Clashes, airstrikes leave 34 militants, five Pakistani troops dead.

The Pakistan military’s latest ground and aerial onslaught in the troubled northwest killed at least 34 militants on Saturday while five of its troops also died during clashes, security officials said.

The attacks come days after Army chief Gen. Raheel Sharif ordered his troops to begin the last phase of a bloody operation targeting militants in the country’s restive northwest along the Afghan border. Pakistan Air Force jets pounded militants’ hideouts in the northwestern tribal belt, killing at least 15 Taliban insurgents including six Uzbeks.

The strikes were carried out in the Maizer area of the Datta Khel region in North Waziristan, which is considered a stronghold for Tehreek-e-Taliban Pakistan militants. “As many as four hideouts were destroyed in the strikes this morning.

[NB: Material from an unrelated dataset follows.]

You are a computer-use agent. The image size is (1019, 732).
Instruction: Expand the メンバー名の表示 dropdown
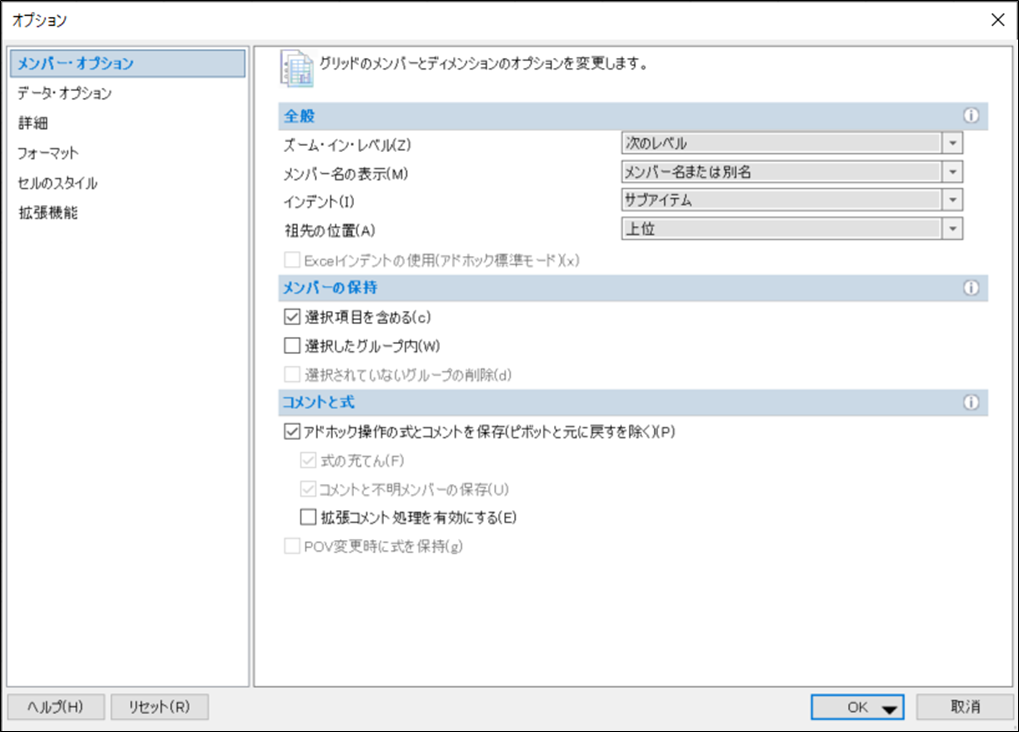953,172
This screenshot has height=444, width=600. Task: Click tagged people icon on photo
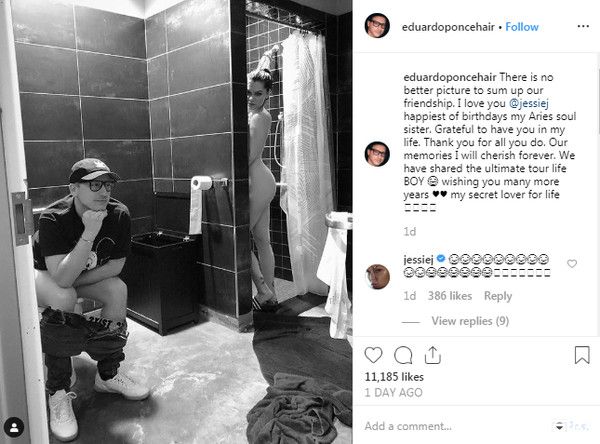click(x=14, y=427)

Among the 15 killed militants were six Uzbeks,” a security official in the area told AFP.

Later in the evening, the military issued a statement saying its “ground forces surrounded a group of fleeing terrorists in the Mangroti area near the Afghanistan border in the Shawal region of the North Waziristan district and 19 militants were killed during the intense exchange of fire.”

“Four security forces personnel including an officer also embraced martyrdom,” the statement added.

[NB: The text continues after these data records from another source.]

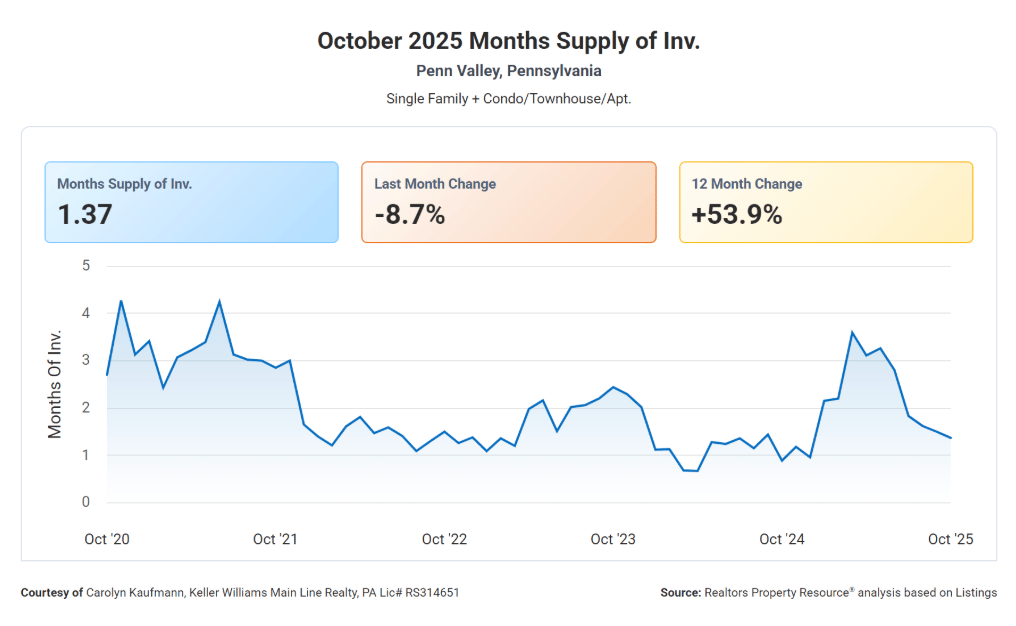Click the Months Supply of Inv. 1.37 card
1016x626 pixels.
[x=191, y=202]
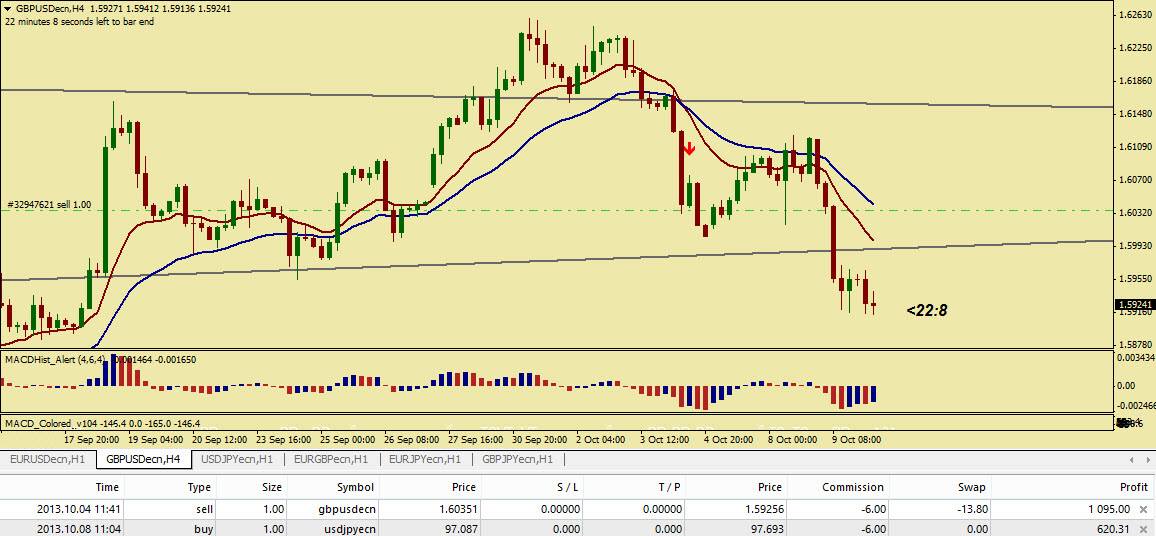Select the gbpusdecn sell trade row
This screenshot has height=536, width=1156.
coord(500,509)
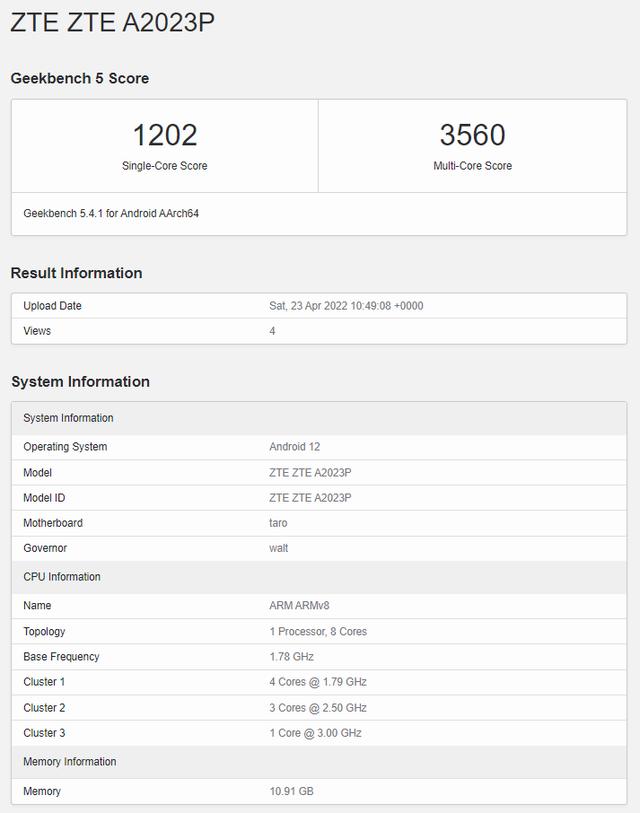Click the Result Information heading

A senior security official in Peshawar confirmed the strikes and clashes.

“The airstrikes have increased in the last few days and we have hit targets today also. We have hit the hideouts many times during the last few days,” said the official, who spoke on the condition of anonymity.

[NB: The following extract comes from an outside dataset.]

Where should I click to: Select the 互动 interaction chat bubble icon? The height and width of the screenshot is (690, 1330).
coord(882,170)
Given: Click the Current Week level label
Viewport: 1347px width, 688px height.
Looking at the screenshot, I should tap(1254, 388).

Also on Saturday, a Pakistani soldier was killed and two others wounded when their vehicle hit an improvised explosive device planted on a roadside in North Waziristan’s Datta Khel.

The Pakistan Army launched Operation Zarb-e-Azb under U.S. pressure in 2014 in a bid to wipe out militant bases in North Waziristan and bring an end to the near decade-long Islamist insurgency that has cost Pakistan thousands of lives.

The conflict zone is remote and off-limits to journalists, making it difficult to verify the Army’s claims, including the number and identity of those killed.